I am guessing the reporter wanted to remind people tools exist for this, however the reporter isn't tech savvy enough to realize ChatGPT isn't one of them.

[-] 9bananas@feddit.org 5 points 4 months ago* (last edited 4 months ago)

afaik, there actually aren't any reliable tools for this.

the highest accuracy rate I've seen reported for "AI detectors" is somewhere around 60%; barely better than a random guess...

edit: i think that way for text/LLM, to be fair.

kinda doubt images are much better though...happy to hear otherwise, if there are better ones!

[-] rockerface@lemmy.cafe 3 points 4 months ago

The problem is any AI detector can be used to train AI to fool it, if it's publicly available

[-] 9bananas@feddit.org 3 points 4 months ago* (last edited 4 months ago)

exactly!

using a "detector" is how (not all, but a lot of) AIs (LLMs, GenAI) are trained:

have one AI that's a "student", and one that's a "teacher" and pit them against one another until the student fools the teacher nearly 100% of the time. this is what's usually called "training" an AI.

one can do very funny things with this tech!

for anyone that wants to see this process in action, here's a great example:

Benn Jorda: Breaking The Creepy AI in Police Cameras

[-] Wren@lemmy.today 3 points 4 months ago

My best guess is SEO. Journalism that mentions ChatGPT gets more hits. It might be they did use a specialist or specialized software and the editor was like "Say it was ChatGPT, otherwise people get confused, and we get more views. No one's going to fact check whether or not someone used ChatGPT."

That's just my wild, somewhat informed speculation.

[-] Tuuktuuk@piefed.ee 1 points 4 months ago* (last edited 4 months ago)

There's hoping that the reporter then looked at the image and noticed, "oh, true! That's an obvious spot there!"

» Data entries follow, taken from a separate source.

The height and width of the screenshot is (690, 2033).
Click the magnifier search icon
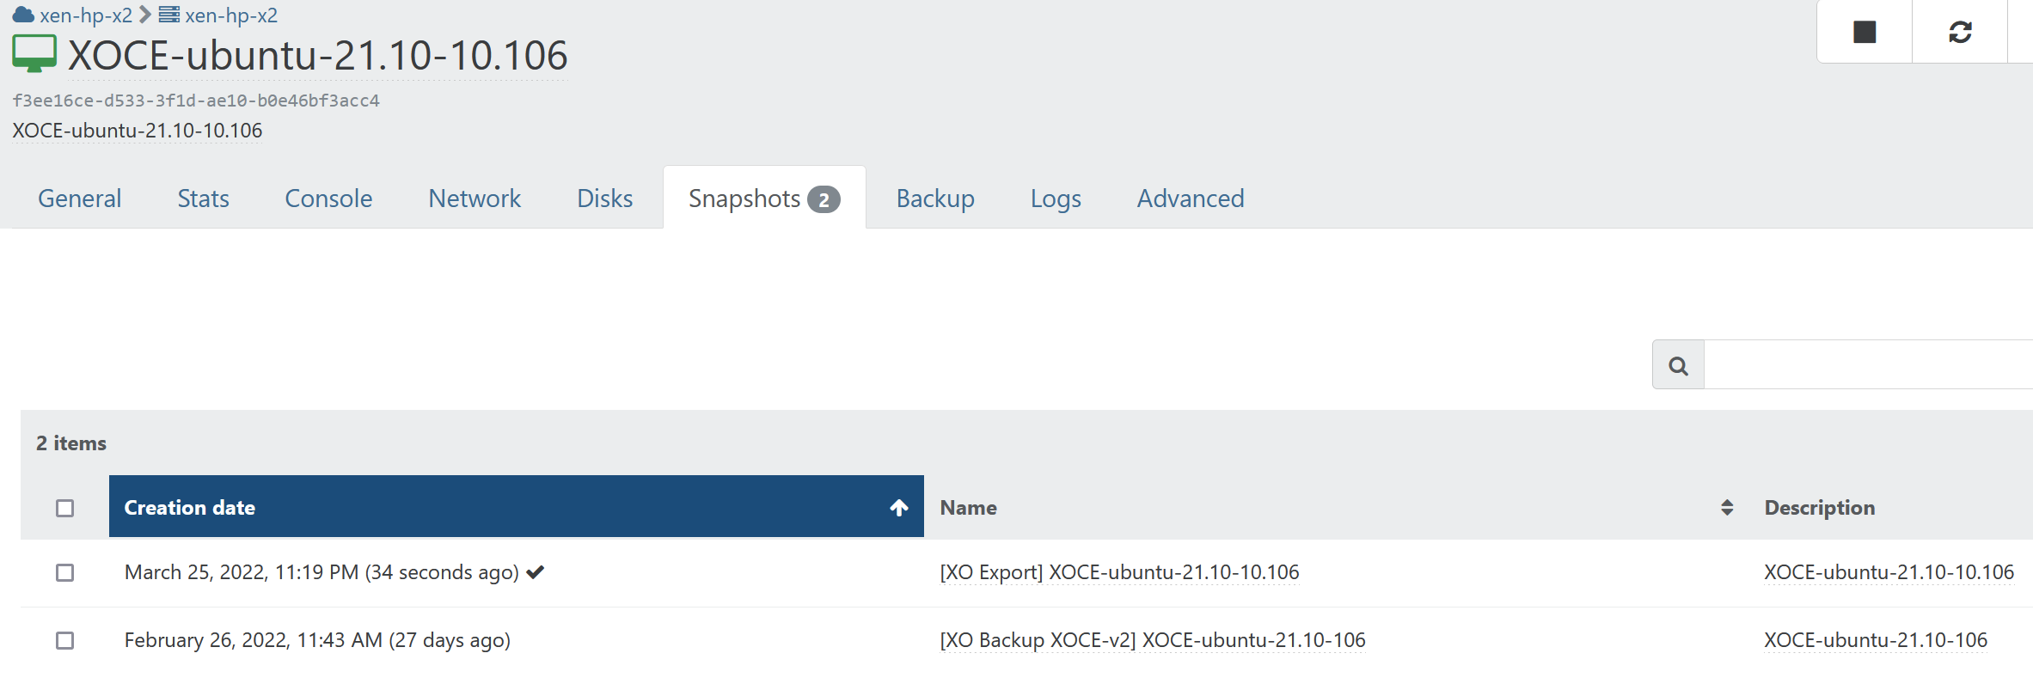point(1678,366)
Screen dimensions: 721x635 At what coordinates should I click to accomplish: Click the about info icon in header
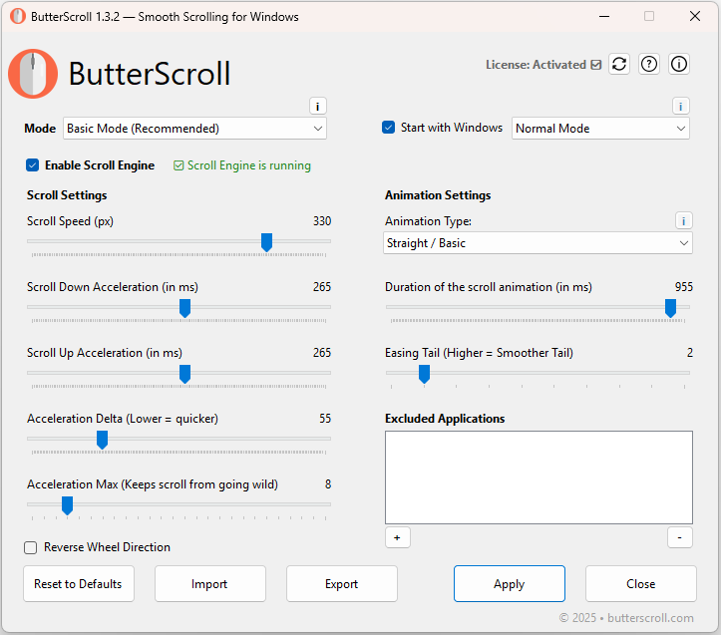pyautogui.click(x=679, y=64)
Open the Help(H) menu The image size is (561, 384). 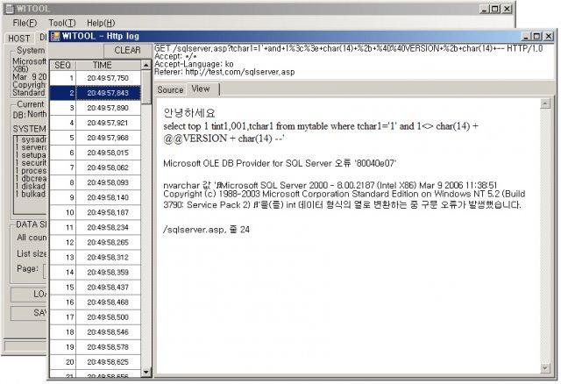click(x=101, y=22)
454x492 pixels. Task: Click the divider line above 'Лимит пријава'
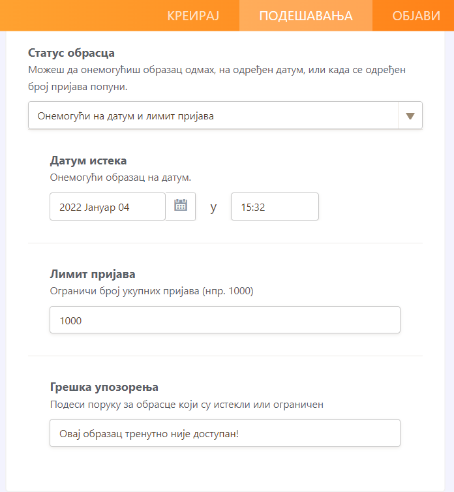click(x=225, y=243)
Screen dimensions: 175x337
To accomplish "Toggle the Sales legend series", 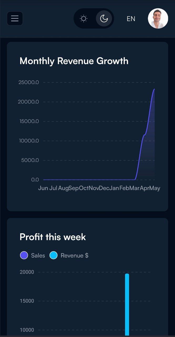I will click(x=32, y=255).
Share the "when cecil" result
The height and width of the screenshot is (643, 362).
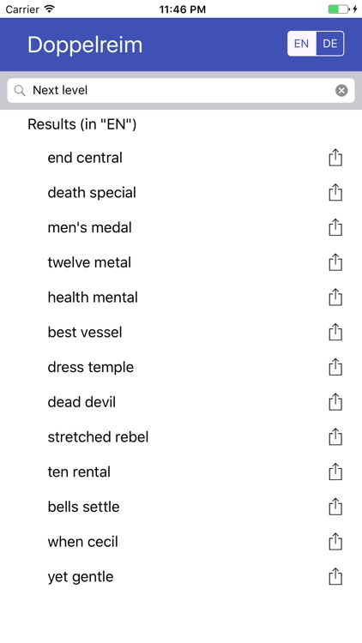point(335,541)
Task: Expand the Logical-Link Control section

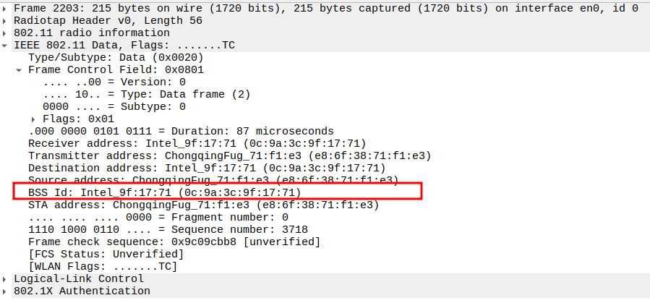Action: coord(6,278)
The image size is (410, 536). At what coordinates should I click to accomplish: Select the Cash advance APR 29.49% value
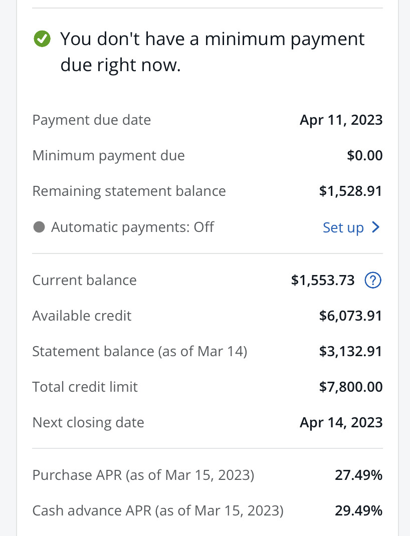[x=359, y=511]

[-] Railcar8095@lemmy.world 0 points 4 months ago

Devils advocate, AI might be an agent that detects tapering with a NLP frontend.

Not all AI is LLMs.

[-] MagicShel@lemmy.zip 2 points 4 months ago* (last edited 4 months ago)

A "chatbot" is not a specialized AI.

(I feel like maybe I need to put this boilerplate in every comment about AI, but I'd hate that.) I'm not against AI or even chatbots. They have their uses. This is not using them appropriately.

[-] Railcar8095@lemmy.world 1 points 4 months ago* (last edited 4 months ago)

A chatbot can be the user facing side of a specialized agent.

That's actually how original change bots were. Siri didn't know how to get the weather, it was able to classify the question as a weather question, parse time and location and which APIs to call on those cases.

[-] MagicShel@lemmy.zip 1 points 4 months ago* (last edited 4 months ago)

Okay I get you're playing devil's advocate here, but set that aside for a moment. Is it more likely that BBC has a specialized chatbot that orchestrates expert APIs including for analyzing photos, or that the reporter asked ChatGPT? Even in the unlikely event I'm wrong, what is the message to the audience? That ChatGPT can investigate just as well as BBC. Which may well be the case, but it oughtn't be.

My second point still stands. If you sent someone to look at the thing and it's fine, I can tell you the photo is fake or manipulated without even looking at the damn thing.

[-] Railcar8095@lemmy.world 0 points 4 months ago

It's not like BBC is a single person with no skill other than a driving license and at least one functional eye.

Hell, they don't even need to go, just call the local services.

For me it's most likely that they have a specialized tool than an LLM detecting correctly tampering with the photo.

But if you say it's unlikely you're wrong, then I must be wrong I guess.